Whatever behaviour your dog exhibits or displays. Whether it is good or bad, it will be down to one of, or a combination of, the following three reasons;
This is the most overlooked or ignored reason for reactive/aggressive nature or behaviour. The simple fact is that most reactivity is fear based. Fear does not necessarily mean shaking and hiding under the table or behind an owner. Levels of fear obviously vary from dog to dog. In some cases, it is more anxiety than actual fear. Either way, there are a lot of dogs born with a certain level of anxiety or fear. The world can be an intimidating place for a young dog and is especially so for one who is genetically nervous. A dog that is genetically confident or robust may easily shake off or get over difficult experiences and recover without any impact on his perception of life. However, for a nervous anxious dog, these difficult experiences have long term consequences that shape their learnt behaviour, from which reactivity develops.
2. Learned Behaviour
This covers dogs that have had a bad experience which then shapes theirbehaviour in what they perceive as challenging situations.
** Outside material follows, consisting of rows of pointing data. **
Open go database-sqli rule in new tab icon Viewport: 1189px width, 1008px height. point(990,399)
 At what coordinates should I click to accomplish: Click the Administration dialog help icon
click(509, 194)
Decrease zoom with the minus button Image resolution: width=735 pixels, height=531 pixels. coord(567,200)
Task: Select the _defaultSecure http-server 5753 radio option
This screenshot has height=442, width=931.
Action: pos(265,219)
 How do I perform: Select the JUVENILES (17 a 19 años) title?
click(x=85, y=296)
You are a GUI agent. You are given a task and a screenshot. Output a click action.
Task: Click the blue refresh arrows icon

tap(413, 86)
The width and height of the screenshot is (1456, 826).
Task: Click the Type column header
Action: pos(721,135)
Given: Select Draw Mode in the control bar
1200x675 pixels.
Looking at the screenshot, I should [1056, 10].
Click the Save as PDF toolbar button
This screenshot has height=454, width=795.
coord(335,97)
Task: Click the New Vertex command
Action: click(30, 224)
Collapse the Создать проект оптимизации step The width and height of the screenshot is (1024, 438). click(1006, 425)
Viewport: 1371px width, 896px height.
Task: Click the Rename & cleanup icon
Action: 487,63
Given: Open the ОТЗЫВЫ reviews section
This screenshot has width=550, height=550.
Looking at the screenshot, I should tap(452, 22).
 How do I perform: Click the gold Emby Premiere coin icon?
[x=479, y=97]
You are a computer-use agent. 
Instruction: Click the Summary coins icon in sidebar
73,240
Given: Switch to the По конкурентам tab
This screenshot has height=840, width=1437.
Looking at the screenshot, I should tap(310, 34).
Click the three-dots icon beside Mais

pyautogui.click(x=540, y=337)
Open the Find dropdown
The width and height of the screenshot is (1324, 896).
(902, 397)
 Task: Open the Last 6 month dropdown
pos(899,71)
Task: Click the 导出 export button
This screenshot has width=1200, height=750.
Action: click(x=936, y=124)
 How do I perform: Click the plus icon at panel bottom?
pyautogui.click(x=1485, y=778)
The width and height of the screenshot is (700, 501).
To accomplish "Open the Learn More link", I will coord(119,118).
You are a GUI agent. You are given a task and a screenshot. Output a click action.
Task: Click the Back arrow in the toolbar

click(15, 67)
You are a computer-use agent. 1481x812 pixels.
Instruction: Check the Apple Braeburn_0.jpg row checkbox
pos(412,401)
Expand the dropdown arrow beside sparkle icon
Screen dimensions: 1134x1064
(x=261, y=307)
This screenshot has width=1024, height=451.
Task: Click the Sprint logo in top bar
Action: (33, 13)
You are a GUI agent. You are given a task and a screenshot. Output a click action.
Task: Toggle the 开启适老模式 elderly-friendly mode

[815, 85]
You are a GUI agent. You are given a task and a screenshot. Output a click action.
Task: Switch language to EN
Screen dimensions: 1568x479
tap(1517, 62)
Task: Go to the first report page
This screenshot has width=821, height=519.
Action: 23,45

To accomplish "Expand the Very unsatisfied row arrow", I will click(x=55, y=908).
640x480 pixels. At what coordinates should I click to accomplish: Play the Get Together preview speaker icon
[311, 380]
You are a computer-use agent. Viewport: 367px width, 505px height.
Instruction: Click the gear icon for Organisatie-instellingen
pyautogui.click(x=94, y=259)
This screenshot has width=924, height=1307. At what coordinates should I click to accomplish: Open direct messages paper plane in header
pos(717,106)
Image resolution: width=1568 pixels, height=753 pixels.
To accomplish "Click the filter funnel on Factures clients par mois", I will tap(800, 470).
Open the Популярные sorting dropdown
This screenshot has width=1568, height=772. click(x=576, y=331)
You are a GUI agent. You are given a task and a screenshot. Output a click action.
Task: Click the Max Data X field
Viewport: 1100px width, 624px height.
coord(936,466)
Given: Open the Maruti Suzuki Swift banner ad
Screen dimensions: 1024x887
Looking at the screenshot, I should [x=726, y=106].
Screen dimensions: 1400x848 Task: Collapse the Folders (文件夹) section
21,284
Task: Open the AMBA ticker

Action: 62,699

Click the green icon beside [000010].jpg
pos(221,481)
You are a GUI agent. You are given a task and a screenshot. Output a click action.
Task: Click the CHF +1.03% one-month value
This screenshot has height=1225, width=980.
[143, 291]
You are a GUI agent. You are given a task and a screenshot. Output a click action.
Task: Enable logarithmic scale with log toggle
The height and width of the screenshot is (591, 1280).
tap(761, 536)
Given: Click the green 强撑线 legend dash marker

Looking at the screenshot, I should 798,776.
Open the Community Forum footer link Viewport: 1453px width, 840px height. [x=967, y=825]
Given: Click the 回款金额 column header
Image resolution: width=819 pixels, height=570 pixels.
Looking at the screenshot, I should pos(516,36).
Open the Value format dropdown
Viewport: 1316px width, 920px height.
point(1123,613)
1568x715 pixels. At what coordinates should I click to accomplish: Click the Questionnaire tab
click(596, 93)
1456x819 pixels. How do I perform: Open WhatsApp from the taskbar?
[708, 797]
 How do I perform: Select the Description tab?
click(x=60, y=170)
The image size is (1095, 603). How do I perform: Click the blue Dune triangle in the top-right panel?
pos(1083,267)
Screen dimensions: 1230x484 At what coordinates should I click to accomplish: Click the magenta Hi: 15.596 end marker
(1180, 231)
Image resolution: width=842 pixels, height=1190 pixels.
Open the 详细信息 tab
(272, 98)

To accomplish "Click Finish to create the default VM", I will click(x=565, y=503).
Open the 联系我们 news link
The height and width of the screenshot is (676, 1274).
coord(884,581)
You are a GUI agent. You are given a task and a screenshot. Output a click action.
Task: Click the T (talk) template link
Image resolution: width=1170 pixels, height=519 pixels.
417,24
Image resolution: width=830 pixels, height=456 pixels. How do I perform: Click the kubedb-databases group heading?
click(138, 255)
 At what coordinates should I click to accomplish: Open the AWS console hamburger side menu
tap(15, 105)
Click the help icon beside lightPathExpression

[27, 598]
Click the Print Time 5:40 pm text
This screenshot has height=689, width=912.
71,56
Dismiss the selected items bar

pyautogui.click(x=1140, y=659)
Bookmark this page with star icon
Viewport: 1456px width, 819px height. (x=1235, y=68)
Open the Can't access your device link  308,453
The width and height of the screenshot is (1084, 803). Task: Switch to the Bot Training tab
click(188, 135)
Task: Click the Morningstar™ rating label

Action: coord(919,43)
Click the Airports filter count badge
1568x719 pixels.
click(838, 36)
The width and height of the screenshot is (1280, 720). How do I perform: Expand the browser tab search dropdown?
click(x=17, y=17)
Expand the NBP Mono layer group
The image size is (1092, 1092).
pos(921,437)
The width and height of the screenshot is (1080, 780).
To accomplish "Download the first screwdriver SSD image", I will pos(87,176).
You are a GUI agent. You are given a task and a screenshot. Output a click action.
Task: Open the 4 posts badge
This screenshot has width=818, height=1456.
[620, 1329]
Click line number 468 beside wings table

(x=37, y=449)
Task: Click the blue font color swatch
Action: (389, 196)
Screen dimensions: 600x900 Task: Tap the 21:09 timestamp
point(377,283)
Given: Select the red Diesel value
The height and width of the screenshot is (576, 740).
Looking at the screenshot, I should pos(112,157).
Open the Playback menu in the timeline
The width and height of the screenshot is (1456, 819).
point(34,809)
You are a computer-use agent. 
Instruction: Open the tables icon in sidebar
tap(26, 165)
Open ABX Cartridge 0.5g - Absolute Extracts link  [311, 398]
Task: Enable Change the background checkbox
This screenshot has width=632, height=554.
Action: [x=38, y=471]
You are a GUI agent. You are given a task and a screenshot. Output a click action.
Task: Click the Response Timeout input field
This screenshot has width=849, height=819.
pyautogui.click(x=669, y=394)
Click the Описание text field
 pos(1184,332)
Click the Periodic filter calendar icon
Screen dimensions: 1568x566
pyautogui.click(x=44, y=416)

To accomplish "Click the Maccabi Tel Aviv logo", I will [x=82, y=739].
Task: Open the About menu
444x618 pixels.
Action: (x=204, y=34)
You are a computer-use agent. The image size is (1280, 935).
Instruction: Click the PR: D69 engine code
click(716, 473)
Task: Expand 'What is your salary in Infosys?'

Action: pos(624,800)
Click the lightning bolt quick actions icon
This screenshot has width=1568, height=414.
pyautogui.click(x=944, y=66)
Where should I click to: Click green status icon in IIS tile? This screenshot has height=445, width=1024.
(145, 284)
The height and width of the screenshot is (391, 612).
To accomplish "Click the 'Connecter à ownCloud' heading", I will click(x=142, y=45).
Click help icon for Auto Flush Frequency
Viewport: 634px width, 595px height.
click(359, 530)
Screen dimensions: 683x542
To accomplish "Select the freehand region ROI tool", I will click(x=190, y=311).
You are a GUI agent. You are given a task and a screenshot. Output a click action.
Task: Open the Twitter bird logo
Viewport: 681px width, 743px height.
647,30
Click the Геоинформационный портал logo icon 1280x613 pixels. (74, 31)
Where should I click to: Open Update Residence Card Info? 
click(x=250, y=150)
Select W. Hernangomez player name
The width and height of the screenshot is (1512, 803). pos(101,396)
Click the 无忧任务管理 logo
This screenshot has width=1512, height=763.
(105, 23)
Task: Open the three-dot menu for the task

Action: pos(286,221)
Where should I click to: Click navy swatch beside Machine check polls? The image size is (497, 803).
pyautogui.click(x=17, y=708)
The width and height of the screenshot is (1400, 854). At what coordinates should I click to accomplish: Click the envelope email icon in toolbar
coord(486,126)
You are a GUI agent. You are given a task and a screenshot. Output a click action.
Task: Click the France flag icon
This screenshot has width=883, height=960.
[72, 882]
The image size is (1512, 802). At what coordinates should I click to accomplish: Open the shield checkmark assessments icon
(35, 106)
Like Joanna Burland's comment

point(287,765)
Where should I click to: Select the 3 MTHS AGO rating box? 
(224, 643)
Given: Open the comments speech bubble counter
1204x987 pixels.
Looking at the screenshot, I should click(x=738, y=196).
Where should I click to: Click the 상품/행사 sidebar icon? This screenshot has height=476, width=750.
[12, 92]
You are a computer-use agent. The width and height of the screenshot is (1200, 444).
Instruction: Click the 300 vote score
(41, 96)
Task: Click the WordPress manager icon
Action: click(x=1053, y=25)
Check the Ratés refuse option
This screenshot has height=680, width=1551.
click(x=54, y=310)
This reason for reactivity is the most common reason owners give us for their dog’s reactive behaviour. However, apart from extremely bad experiences, it will be the dogs that are genetically nervous or fearful that develop reactive/aggressive behaviour because of this. As described above, dogs that are confident and robust genetically are more likely to recover from an unpleasant experience without it effecting their long-term behaviour. How dogs respond to any experience in life will be influenced by the person(s) they are with.
3. Owner Relationship
Dogs are like children in a classroom. Their behaviour will fluctuate in accordance to the person(s) responsible for them. This is not to put the blame for reactive/aggressive dogs at the door of the owners. But to highlight the fact that people with reactive dogs try to solve these problems using human thought processes and emotions, which invariably fail. Over the past few decades, mainstream dog training has become centred on bribery rather than a healthy leadership. As most dog reactivity is fear, anxiety based, using food as a bribe or distraction doesn’t work, as the dog’s fear levels are higher than the value of the food.